Disclaimer: Please note that the Tax Cuts and Jobs Act of 2017 removed the ability for taxpayers to do any “recharacterizations” of Roth IRA conversions after 12/31/2017. The material below was created and published prior the passage of the Tax Cuts and Jobs Act of 2017.
How does a Roth IRA Conversion Work?
Suppose you have an IRA worth exactly $1 million, and that it happens to be invested equally in ten different mutual funds of $100,000 each. Then suppose we run the numbers for you and figure out that $100,000 is the optimal amount for you to convert to a Roth IRA. How does a Roth IRA Conversion work?
Well, one idea would be to start by ranking your funds according to how much you expect them to fluctuate in value. Maybe you are holding a portion of your IRA in Certificates of Deposit at your bank. Most people would expect that money to be “safer” because it generally doesn’t fluctuate in value. Then suppose you have a portion of your IRA invested in large cap stocks. You’ve noticed the value changing as the stock market moves up and down but, in your case, we’ll say this fund fluctuates an “average” amount compared to your other holdings. Then suppose that you also a portion of your IRA invested in small cap stocks, and that fund has been known to lose 20 percent of its value overnight. We’ll call that one the “riskiest.”
So which part of your IRA should you convert? You could convert the CDs or the ones that you consider to be the safest. Or you could convert the small cap stocks – the one you consider to be the riskiest. Maybe you’d like to convert part of each fund that you own. Let’s look at the possible outcomes.
You can certainly convert your CDs but, in my opinion, going through all that paperwork to avoid paying taxes on the one or two percent you’ve probably earned on them doesn’t seem worth the time or trouble. What about converting a little bit from each fund you own? I’d prefer that to converting the CDs, but it still seems like more work than necessary. What about your “riskiest” fund – the one that has the value that fluctuates wildly? Let’s assume that you converted $100,000 of that fund. What position might you be in a year down the road?
Well, suppose that fund doubles in value. You now have a Roth IRA worth $200,000 but you only had to pay tax on a $100,000 conversion. Good for you! But suppose the fund went down in value, and now you have a Roth IRA worth $50,000. Worse yet, you’ve paid $25,000 in income taxes, and now you’re really mad at me.

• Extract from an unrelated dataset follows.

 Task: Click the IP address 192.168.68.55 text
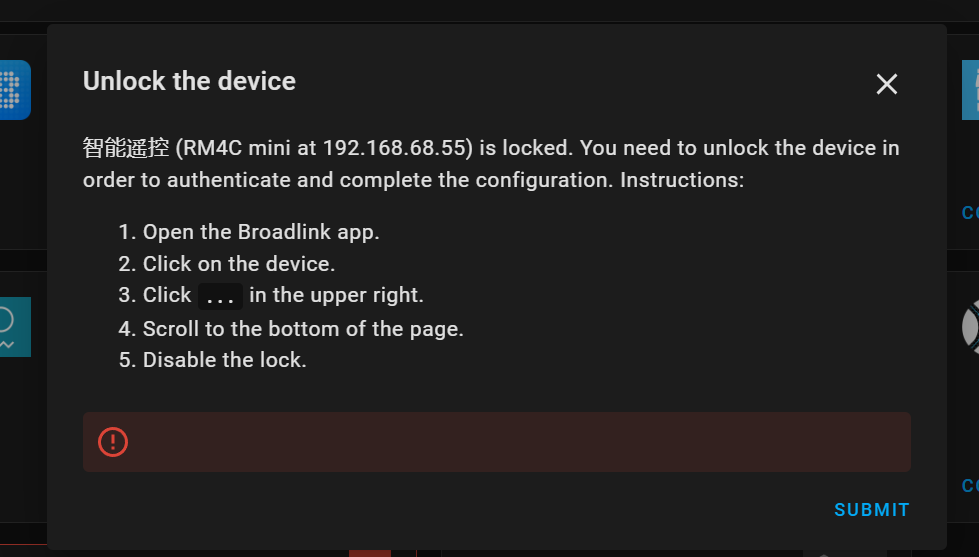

Recharacterize Your Roth IRA Conversion
Remember, as long as you act by the October tax deadline, you can recharacterize, or undo, your conversion. This flexibility can give you enormous peace of mind while you’re waiting for the details of the Death of the Stretch IRA to be finalized. A recharacterization will NOT get back the money your investment may have lost – you will need to wait for the market to come back up for that. What the recharacterization can do is get back the money you paid in income taxes, if the account goes down in value.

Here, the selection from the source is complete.